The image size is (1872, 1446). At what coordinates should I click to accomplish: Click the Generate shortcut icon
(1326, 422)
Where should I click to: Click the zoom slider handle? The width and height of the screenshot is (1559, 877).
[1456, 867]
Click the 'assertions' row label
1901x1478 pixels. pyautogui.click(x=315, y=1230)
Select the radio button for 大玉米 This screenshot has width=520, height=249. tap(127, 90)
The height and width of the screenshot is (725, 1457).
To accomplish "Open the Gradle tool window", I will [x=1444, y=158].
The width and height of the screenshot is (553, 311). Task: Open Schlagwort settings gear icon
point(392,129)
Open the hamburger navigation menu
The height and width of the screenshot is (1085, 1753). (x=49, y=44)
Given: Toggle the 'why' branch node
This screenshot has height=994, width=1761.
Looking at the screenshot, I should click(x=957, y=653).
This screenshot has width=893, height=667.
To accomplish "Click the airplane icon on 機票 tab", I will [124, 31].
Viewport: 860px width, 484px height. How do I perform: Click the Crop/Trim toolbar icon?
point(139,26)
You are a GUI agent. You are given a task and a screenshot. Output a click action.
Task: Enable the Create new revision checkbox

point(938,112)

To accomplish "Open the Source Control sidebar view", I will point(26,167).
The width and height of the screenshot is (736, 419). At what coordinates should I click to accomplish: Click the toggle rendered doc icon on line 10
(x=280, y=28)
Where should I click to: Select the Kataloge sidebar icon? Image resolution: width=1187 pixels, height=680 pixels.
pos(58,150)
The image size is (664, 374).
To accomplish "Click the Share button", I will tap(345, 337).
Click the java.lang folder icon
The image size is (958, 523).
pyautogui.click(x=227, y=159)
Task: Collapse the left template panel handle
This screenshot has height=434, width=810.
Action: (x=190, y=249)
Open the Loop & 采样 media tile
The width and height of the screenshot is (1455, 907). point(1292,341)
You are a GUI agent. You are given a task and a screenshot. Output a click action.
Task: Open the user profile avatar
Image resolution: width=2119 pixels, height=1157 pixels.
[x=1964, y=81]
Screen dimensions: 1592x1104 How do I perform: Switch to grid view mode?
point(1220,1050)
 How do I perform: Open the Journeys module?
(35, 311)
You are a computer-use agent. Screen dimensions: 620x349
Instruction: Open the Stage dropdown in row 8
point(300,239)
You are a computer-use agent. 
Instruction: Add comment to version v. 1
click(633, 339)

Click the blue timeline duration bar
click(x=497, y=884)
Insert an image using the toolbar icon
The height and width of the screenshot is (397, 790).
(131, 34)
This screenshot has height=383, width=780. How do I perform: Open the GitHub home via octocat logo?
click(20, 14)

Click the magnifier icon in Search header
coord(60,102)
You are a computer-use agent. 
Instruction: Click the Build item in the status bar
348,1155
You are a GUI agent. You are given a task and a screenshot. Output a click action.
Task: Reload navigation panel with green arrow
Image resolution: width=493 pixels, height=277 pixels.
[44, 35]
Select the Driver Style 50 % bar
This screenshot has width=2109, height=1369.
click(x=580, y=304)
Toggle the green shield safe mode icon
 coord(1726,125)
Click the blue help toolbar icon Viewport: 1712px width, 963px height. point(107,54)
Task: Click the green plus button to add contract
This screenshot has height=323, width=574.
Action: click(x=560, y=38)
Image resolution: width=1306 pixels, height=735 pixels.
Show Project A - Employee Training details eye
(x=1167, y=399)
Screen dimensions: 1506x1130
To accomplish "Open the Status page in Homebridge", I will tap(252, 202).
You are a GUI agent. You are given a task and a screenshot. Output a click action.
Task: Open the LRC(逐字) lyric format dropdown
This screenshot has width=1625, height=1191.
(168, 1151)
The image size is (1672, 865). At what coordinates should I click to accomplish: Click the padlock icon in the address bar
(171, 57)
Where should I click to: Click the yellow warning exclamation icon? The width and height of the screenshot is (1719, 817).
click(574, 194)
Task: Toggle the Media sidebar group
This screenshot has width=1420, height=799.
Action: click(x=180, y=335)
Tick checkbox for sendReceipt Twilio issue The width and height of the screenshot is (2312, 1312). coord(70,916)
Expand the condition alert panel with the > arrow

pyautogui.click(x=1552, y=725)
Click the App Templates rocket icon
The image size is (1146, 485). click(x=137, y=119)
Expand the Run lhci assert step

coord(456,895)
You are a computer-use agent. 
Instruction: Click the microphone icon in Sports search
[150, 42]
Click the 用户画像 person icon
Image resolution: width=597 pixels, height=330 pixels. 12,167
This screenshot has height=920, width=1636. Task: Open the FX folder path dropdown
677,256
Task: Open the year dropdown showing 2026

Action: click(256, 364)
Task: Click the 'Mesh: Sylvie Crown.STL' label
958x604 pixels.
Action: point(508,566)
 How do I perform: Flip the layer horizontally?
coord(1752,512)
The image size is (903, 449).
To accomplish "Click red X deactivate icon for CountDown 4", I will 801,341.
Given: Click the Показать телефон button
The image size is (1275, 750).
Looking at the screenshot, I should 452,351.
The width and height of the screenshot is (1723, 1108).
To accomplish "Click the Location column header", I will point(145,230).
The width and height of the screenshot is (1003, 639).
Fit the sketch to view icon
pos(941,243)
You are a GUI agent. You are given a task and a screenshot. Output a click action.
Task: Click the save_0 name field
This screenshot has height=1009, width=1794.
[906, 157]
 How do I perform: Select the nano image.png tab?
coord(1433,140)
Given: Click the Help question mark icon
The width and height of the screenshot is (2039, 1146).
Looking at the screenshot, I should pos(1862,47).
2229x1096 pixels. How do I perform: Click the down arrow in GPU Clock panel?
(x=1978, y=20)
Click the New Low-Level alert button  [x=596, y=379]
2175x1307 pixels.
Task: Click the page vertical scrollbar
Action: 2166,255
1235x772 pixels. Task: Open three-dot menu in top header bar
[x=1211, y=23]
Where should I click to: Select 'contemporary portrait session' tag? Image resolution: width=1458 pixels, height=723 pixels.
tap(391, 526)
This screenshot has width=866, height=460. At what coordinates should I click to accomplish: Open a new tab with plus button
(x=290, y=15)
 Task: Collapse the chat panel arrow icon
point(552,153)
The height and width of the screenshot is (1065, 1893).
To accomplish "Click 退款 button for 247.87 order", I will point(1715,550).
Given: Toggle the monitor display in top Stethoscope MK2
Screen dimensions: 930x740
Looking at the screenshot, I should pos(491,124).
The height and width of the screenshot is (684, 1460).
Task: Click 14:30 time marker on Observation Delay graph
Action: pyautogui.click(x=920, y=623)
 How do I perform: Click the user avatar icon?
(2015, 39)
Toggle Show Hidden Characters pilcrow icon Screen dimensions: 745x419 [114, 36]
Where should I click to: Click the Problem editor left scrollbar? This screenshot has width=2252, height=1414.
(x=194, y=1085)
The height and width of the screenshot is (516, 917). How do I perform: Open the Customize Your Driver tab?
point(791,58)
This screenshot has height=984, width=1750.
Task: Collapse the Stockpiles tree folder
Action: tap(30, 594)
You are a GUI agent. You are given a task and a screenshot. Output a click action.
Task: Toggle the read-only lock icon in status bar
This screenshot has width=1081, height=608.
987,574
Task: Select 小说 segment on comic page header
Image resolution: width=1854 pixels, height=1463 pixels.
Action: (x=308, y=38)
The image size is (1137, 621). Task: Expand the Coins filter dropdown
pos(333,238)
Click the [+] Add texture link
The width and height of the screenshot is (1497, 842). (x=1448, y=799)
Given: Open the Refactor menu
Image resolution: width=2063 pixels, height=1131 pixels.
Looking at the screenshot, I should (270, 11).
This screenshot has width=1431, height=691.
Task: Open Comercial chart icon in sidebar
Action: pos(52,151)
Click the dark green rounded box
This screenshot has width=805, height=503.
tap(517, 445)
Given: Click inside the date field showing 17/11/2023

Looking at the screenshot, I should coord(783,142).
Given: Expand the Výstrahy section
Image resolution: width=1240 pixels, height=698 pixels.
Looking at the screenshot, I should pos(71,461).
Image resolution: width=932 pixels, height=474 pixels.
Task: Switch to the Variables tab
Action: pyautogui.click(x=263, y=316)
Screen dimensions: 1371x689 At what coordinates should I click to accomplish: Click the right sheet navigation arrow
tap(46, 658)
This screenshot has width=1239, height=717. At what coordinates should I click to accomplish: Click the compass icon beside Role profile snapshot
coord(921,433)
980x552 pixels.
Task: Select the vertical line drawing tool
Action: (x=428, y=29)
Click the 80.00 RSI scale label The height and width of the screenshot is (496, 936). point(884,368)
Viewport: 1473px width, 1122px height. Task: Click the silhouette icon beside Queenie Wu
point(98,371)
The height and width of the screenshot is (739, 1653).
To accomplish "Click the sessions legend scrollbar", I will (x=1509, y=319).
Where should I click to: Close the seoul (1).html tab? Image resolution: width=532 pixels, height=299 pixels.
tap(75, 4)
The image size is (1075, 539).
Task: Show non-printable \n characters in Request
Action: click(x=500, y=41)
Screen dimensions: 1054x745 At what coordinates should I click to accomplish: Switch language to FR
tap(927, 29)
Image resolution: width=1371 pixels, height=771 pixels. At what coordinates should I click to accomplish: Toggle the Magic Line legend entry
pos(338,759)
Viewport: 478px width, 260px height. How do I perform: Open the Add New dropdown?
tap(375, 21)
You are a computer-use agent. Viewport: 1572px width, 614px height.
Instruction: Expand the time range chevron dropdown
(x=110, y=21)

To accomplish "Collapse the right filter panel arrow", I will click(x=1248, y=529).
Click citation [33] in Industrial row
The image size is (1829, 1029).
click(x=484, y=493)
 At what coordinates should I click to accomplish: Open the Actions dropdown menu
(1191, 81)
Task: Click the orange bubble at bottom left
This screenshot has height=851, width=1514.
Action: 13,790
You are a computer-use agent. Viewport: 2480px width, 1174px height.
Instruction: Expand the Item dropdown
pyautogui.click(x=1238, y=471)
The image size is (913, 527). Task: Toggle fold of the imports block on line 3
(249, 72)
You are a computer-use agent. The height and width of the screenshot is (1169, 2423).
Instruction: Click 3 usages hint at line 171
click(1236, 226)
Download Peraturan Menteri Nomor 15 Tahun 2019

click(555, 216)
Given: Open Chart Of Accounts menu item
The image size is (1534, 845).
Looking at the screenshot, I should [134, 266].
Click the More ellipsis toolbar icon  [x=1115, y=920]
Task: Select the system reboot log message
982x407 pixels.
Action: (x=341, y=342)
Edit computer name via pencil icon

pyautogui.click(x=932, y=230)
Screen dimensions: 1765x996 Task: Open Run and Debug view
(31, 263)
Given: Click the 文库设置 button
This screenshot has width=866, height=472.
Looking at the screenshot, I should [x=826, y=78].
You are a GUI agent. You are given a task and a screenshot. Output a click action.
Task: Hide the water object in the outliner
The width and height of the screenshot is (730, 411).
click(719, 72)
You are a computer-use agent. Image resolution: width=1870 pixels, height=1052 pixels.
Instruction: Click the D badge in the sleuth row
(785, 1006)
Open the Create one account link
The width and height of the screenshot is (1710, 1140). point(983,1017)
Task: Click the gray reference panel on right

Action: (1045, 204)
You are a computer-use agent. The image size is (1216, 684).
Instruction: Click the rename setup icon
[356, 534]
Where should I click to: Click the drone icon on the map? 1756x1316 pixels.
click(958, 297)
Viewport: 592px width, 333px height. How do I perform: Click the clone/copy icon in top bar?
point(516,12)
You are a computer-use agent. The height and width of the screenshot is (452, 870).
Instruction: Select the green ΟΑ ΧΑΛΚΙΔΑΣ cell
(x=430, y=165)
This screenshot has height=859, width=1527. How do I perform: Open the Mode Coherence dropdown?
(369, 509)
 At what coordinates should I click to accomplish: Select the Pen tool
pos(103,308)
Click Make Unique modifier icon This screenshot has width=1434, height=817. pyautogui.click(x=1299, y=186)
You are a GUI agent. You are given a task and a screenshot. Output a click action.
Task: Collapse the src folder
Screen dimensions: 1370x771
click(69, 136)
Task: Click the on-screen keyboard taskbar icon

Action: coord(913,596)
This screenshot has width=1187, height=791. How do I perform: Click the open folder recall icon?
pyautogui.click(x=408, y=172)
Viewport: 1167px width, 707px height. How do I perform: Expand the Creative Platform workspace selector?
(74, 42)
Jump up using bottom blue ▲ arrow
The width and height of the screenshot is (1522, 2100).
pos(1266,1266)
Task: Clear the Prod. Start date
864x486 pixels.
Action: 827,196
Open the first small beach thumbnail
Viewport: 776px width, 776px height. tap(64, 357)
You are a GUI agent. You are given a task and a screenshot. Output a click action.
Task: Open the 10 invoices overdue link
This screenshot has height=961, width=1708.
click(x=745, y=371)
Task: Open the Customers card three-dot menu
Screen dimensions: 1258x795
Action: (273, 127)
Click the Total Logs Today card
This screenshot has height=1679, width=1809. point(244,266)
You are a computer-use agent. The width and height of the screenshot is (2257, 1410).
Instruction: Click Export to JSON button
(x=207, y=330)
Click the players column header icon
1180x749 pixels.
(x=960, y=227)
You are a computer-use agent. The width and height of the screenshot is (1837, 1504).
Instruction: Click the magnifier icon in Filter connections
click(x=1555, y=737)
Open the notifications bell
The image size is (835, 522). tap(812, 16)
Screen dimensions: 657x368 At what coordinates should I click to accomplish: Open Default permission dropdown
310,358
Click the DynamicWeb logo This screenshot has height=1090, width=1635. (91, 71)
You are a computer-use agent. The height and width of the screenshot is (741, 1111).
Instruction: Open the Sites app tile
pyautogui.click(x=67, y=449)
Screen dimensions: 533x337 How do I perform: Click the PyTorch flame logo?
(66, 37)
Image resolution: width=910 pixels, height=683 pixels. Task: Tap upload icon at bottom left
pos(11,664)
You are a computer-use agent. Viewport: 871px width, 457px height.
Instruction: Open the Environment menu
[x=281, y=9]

● EXERCISE AIM: Copy the lines of the data above exactly as written, beginning with the line containing "Given: Click the 文库设置 button" and ending with the line containing "Task: Hide the water object in the outliner", and leave out all other lines.

● TASK RESPONSE:
Given: Click the 文库设置 button
This screenshot has width=866, height=472.
Looking at the screenshot, I should [x=826, y=78].
You are a GUI agent. You are given a task and a screenshot. Output a click action.
Task: Hide the water object in the outliner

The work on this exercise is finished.